It’s almost the holiday season once again, which means that in a few short weeks many of us will be
revisiting Pottersville, the what-if town that will come to pass if George Bailey decides to end his
heroic existence in It’s a Wonderful Life. Filled with seedy bars, loose morals, and jazz, Pottersville
was supposed to be a dark warning to George, but let’s be honest: it also looked a heck of a lot more
interesting than Bailey’s plain off-white Bedford Falls.

We may not be quite into Capra season yet, but this month, another sort-of Pottersville comes to area screens. And like with Capra’s holiday chestunt, this one reminds us that sometimes it’s the villains
who give the story its sharpest spice.

Fantastic Beasts: The Crimes of Grindelwald is the sequel to Fantastic Beasts and Where to Find Them,
director David Yates’ 2016 fantasy film based on an earlier novel by Harry Potter author J. K. Rowling.
The second of five planned films in the Beasts series, this one picks up not long after the end of the first
story, which concluded with the capture of Gellert Grindelwald (Johnny Depp), a powerful wizard with
some dark ideas.

In the new film, Grindelwald has escaped the custody of MACUSA (Magical Congress of the United
States of America; one of the big changes from the Potter series was seeing the first story set in a
storybook New York of the 1920s), and has begun to gather his acolytes to pursue a dark goal: he wants
to see pure-blood wizards ruling over the rest of the world. While the “wizards above all” goals might
bear some similarity to the infamous Voldemort of the Potter series, Depp’s villain is decidedly more
fashion-conscious.

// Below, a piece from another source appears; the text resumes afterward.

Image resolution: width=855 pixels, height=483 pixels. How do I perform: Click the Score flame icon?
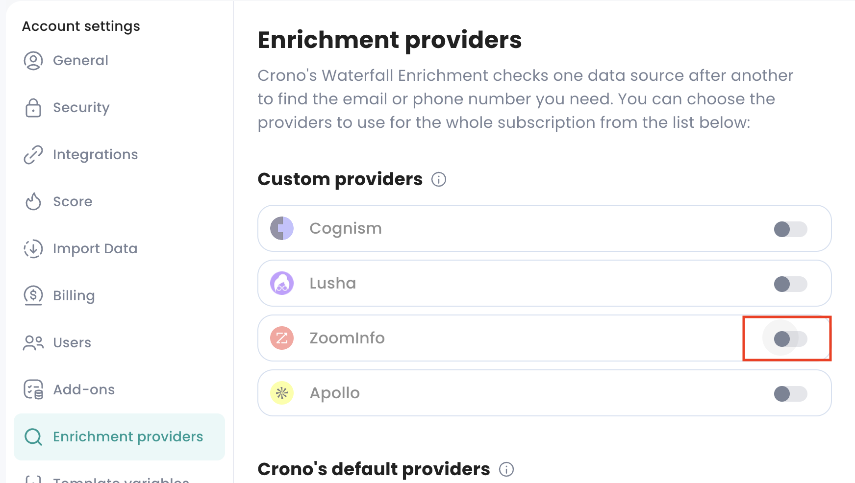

Voldemort’s absent nose left him looking a bit like a creepy turkey neck with eyes,
but Grindelwald sports a stylishly mussed blond hairdo and well tailored outfits instead of wizard’s
robes.

Returning as hero Newt Scamander is Eddie Redmayne, who gets some help this time around from
another character familiar to Potter fans: Albus Dumbledore. The Hogwarts headmaster, played so well
by Michael Gambon in the earlier series, is portrayed here as a younger man by Jude Law. The
architects of the Potter universe have to walk a fine line with character crossover as these films move
forward, and as their stories get closer in time to those already told. More than most, Potter fans are
attached to their universe, and invested in the actors that have helped make it real. If a note or two
doesn’t ring true, the whole song might suffer.

But the future, as George Bailey discovered, is up to us to make. For now, it’s excitement enough to have a new story set in Rowling’s richly imagined world. And like Bailey, I think we can all be
forgiven for wanting to escape the real world for a little bit.

Fantastic Beasts: The Crimes of Grindelwald, opens November 16 in wide release.